**Problem requirements**
In the entries that follow, the first line to write out is the one containing "This screenshot has width=722, height=1568.", and the last is the one containing "The image size is (511, 500).". Reproduce that stretch exactly, with nothing before or after it.
--- START ---
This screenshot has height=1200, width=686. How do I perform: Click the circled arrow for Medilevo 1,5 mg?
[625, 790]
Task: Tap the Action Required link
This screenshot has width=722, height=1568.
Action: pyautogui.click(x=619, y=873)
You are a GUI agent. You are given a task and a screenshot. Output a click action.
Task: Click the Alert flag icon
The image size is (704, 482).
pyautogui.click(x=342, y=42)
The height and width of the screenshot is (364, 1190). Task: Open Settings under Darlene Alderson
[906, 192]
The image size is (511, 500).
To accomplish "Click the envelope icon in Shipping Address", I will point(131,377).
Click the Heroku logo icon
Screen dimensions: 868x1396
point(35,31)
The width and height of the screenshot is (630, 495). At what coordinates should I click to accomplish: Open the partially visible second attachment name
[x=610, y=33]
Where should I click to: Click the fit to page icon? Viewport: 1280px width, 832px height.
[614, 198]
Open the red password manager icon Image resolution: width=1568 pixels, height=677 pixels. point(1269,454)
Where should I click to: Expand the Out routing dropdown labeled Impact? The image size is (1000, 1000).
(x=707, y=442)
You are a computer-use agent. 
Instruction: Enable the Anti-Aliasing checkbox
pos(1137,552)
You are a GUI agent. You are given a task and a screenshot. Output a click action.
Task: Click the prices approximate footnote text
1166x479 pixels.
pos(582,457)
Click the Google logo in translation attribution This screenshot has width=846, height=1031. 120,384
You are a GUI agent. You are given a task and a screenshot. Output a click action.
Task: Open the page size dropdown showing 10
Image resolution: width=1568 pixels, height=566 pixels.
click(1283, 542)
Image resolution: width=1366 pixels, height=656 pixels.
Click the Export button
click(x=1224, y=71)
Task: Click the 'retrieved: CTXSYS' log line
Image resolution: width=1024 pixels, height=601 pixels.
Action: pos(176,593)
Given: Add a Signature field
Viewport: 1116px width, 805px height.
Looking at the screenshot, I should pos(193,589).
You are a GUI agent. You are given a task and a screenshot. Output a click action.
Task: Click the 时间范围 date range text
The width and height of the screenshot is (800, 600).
--- END ---
**Exercise output**
This screenshot has width=722, height=1568.
Action: pyautogui.click(x=619, y=873)
You are a GUI agent. You are given a task and a screenshot. Output a click action.
Task: Click the Alert flag icon
The image size is (704, 482).
pyautogui.click(x=342, y=42)
The height and width of the screenshot is (364, 1190). Task: Open Settings under Darlene Alderson
[906, 192]
The image size is (511, 500).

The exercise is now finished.